# Text provided:
Do you remember the old Coneheads skit on Saturday Night Live? It involved a family of aliens from another planet who were trying to assimilate on Earth. Whenever they did something that was clearly not typical human behavior (like, drink battery acid) and were met with puzzlement from their human neighbors, they would explain it away by saying "We are from France," as though any American would instantly understand that the French are just different and no further explanation would be needed. And it never was.
Well, "France" has been shorthand in our house for "autism spectrum disorders and related syndromes, and other autistic-like behavior" for a long time - before, in fact, Bud had a diagnosis. For example, when he was just a toddler and we'd have an adult friend over to visit whom Bud liked, he would take them by the hand to the floor in front of the couch, where he would have lined up his Teletubbies dolls, face down (because they were sleeping, we think), and (without using any words) pull our guest down until he or she was prone on the floor next to Bud, both of their faces buried in the Tubbies. It was a rite of passage clearly reserved for his inner circle, and it left our friends amused but bewildered. It was at times like those that one of us would look at the other and say, "He's from France."

# Work instructions:
1 > In the Coneheads passage, replace "aliens" with "visitors" and write out everything from "Do you remember" down to "it never was." with that one change.
2 > Answer these questions about the Coneheads passage.
(a) What did the Coneheads say to explain away behavior that puzzled their neighbors?
(b) What did Bud line up on the floor in front of the couch?
(c) How did the adult friends react to being pulled down to the floor?

# Data listing:
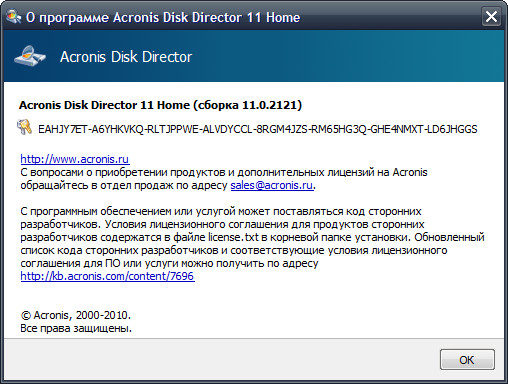Open the kb.acronis.com/content/7696 link
This screenshot has height=384, width=508.
pos(107,276)
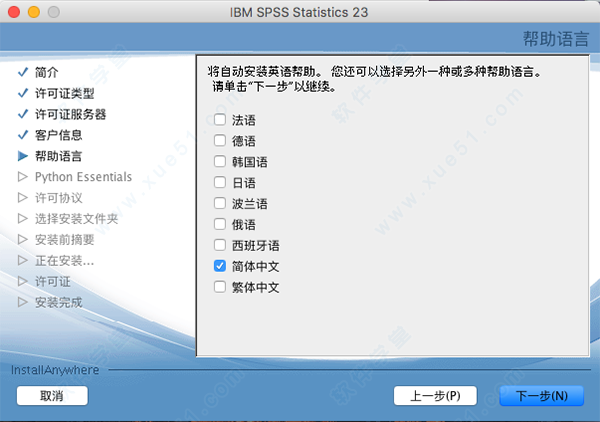600x422 pixels.
Task: Click the arrow icon beside 安装完成
Action: click(23, 302)
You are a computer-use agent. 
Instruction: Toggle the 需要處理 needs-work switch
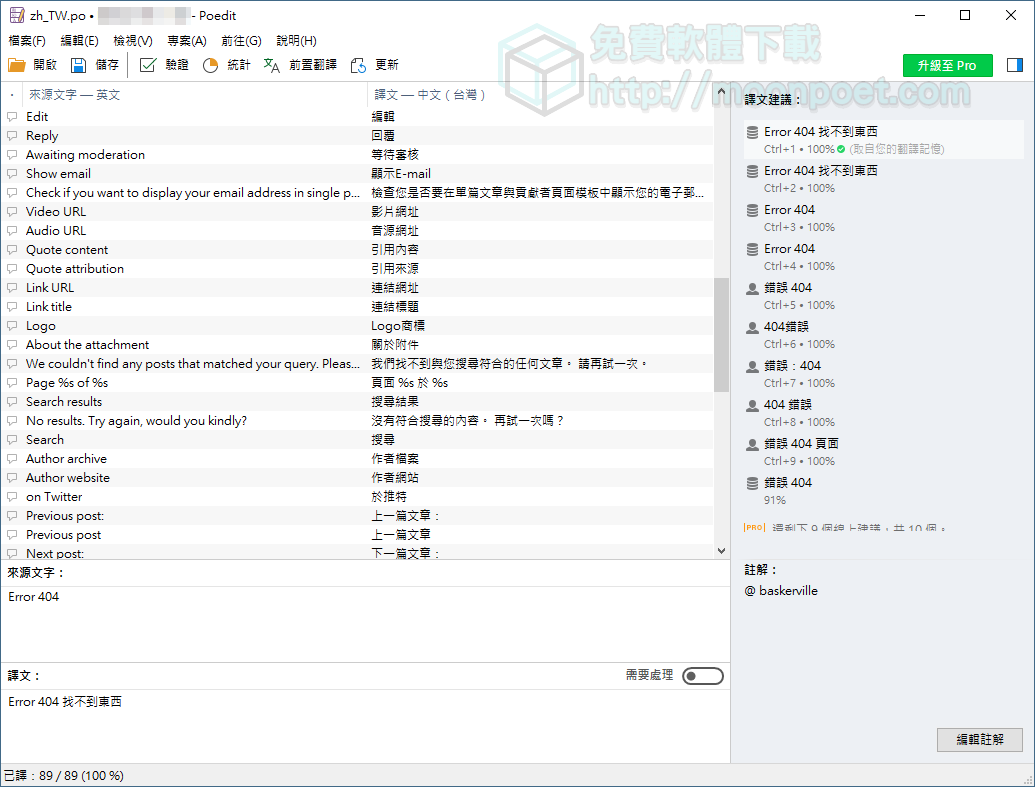click(x=702, y=677)
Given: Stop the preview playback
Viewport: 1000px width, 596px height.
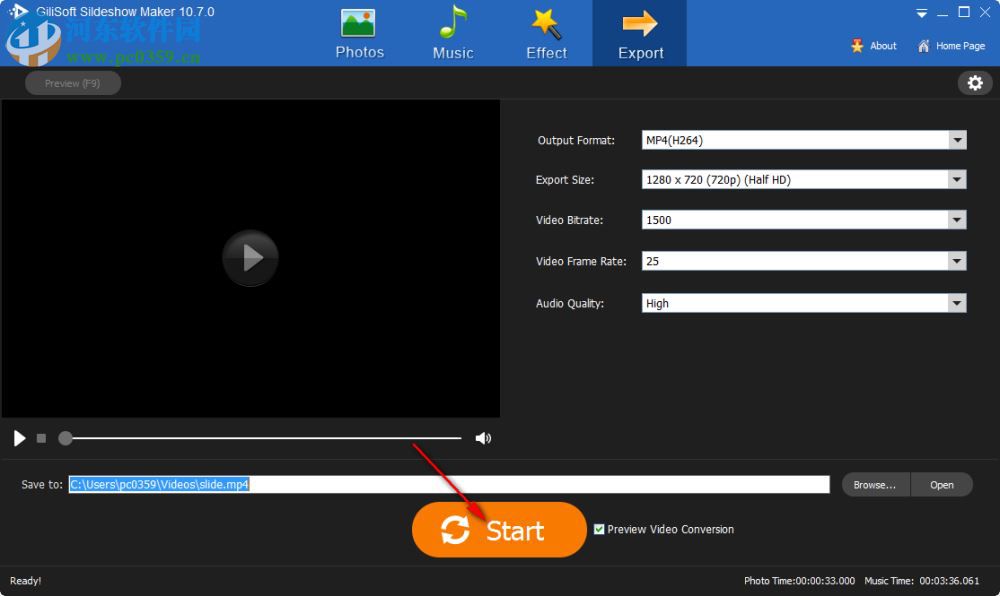Looking at the screenshot, I should pos(41,438).
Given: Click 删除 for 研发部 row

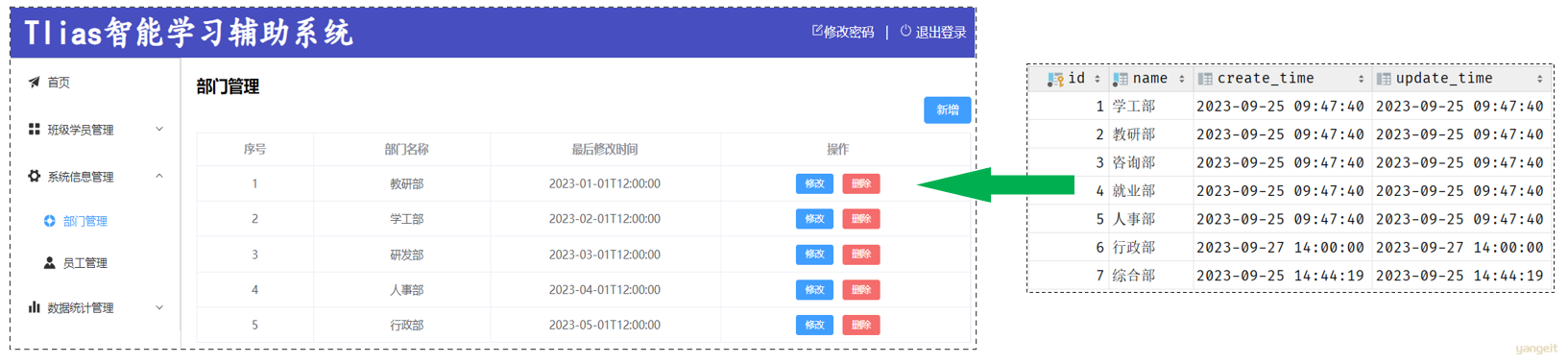Looking at the screenshot, I should click(861, 255).
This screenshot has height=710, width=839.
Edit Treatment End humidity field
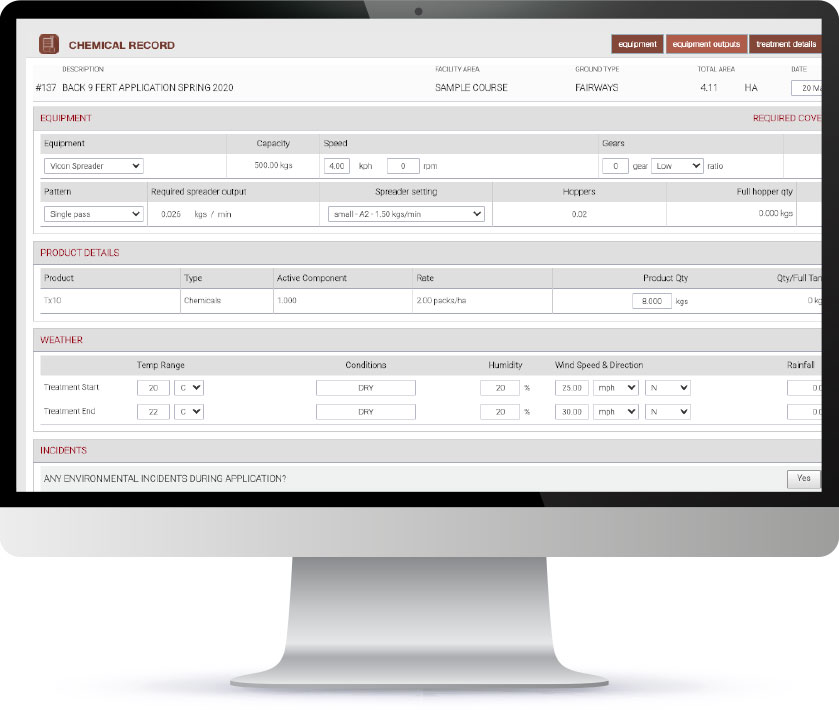pyautogui.click(x=499, y=412)
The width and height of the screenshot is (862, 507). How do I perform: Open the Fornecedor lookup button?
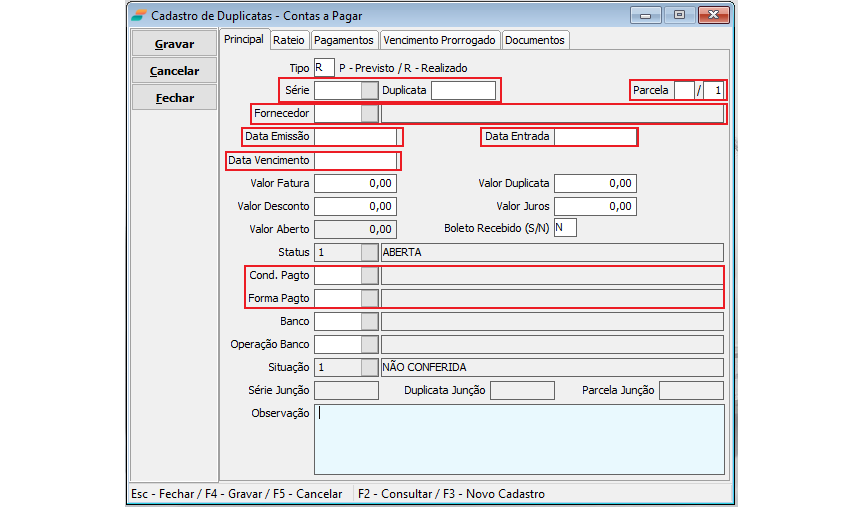point(370,114)
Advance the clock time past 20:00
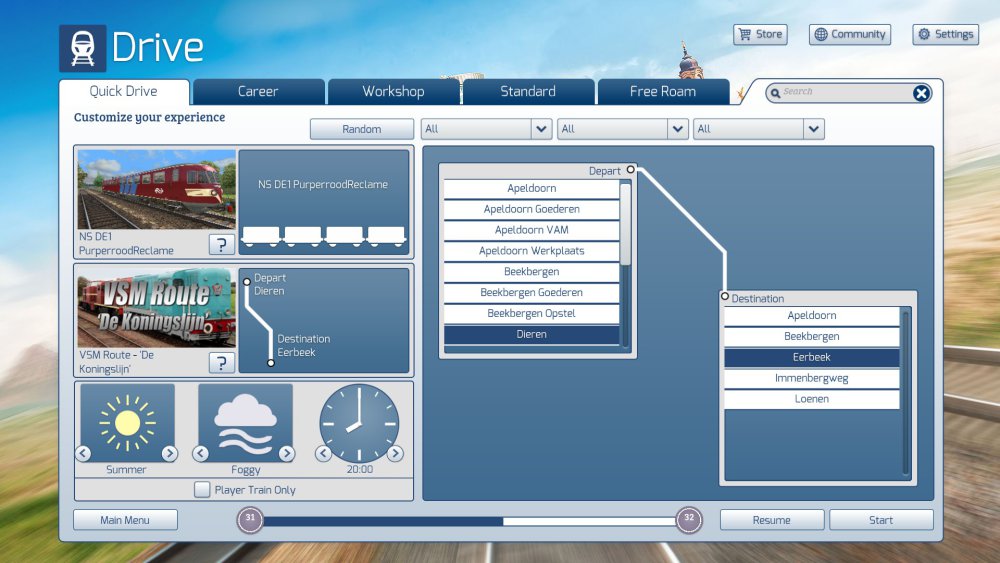Screen dimensions: 1000x563 [395, 454]
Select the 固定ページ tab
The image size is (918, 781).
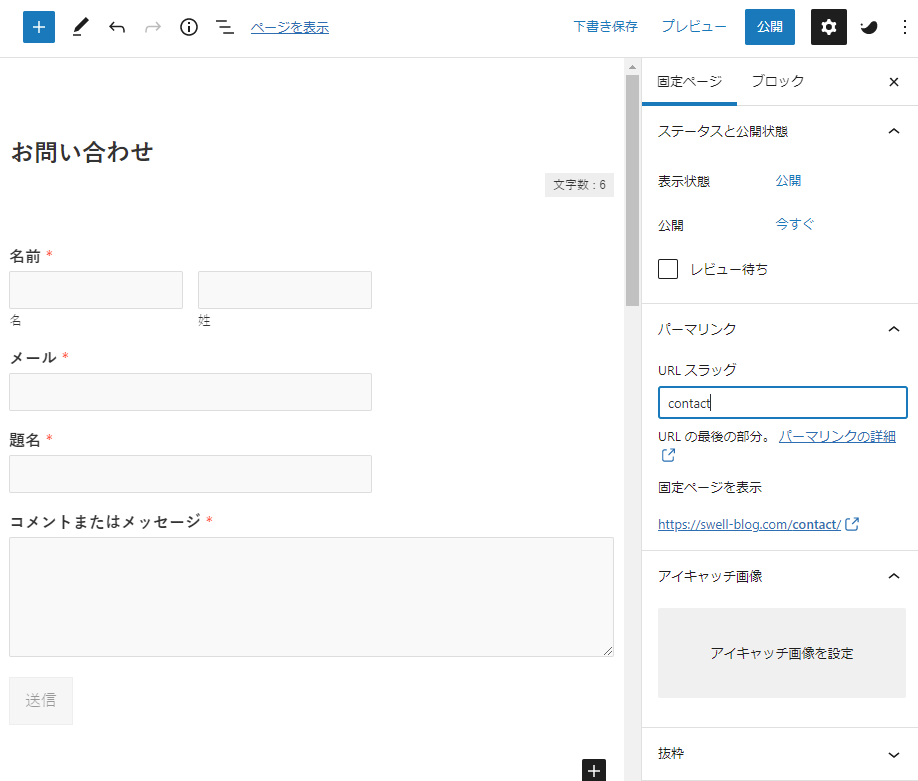[x=689, y=82]
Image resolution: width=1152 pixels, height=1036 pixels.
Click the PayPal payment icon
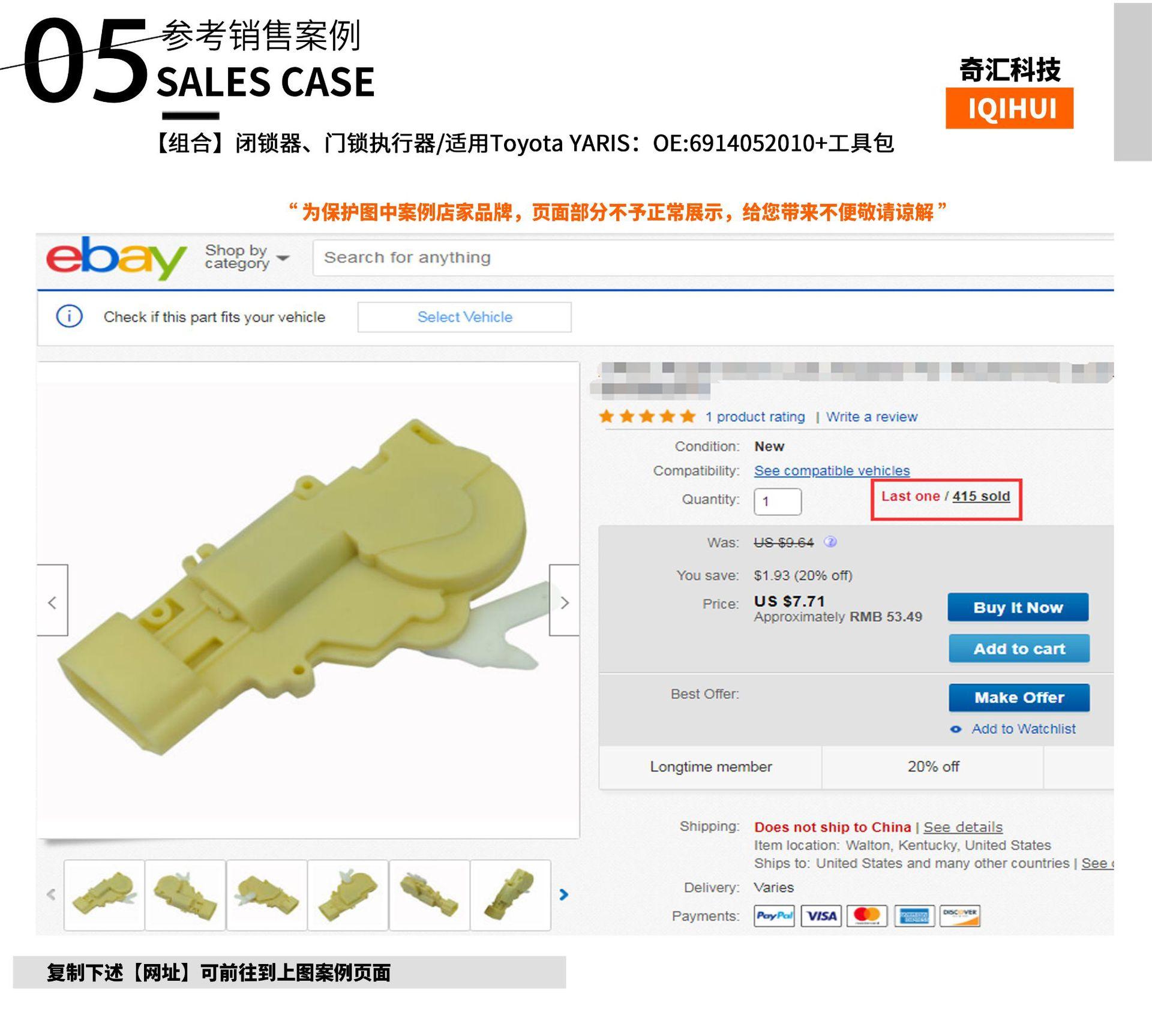tap(774, 915)
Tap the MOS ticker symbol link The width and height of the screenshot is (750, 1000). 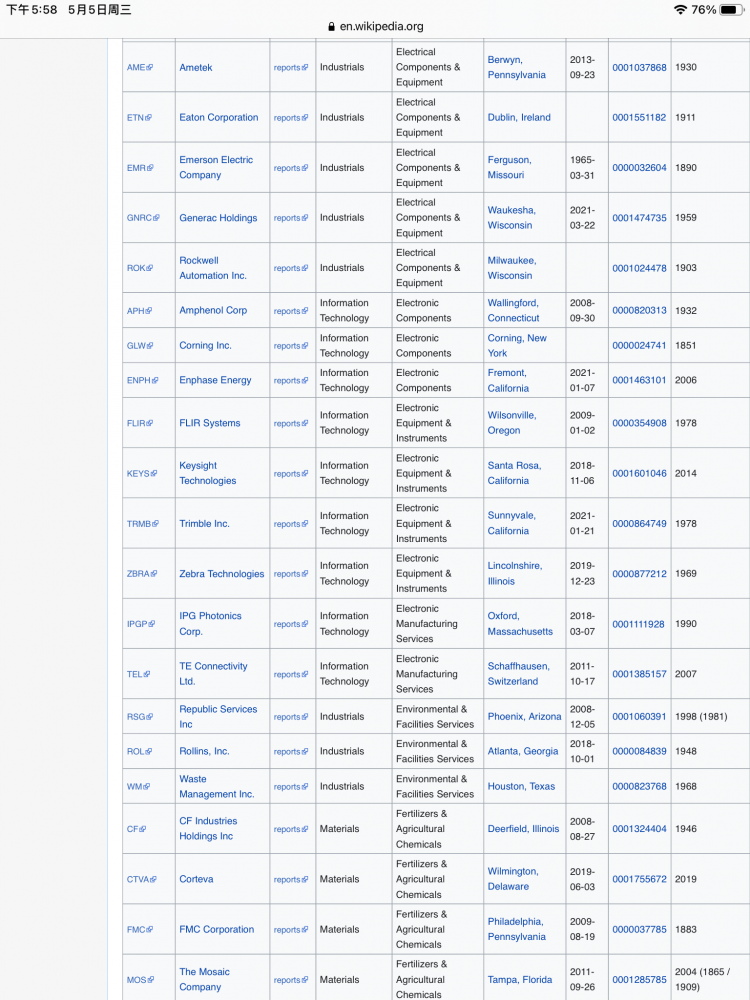pos(136,981)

# Task-by-task solutions:
1 >
Do you remember the old Coneheads skit on Saturday Night Live? It involved a family of visitors from another planet who were trying to assimilate on Earth. Whenever they did something that was clearly not typical human behavior (like, drink battery acid) and were met with puzzlement from their human neighbors, they would explain it away by saying "We are from France," as though any American would instantly understand that the French are just different and no further explanation would be needed. And it never was.

2 >
(a) "We are from France."
(b) His Teletubbies dolls, face down.
(c) They were amused but bewildered.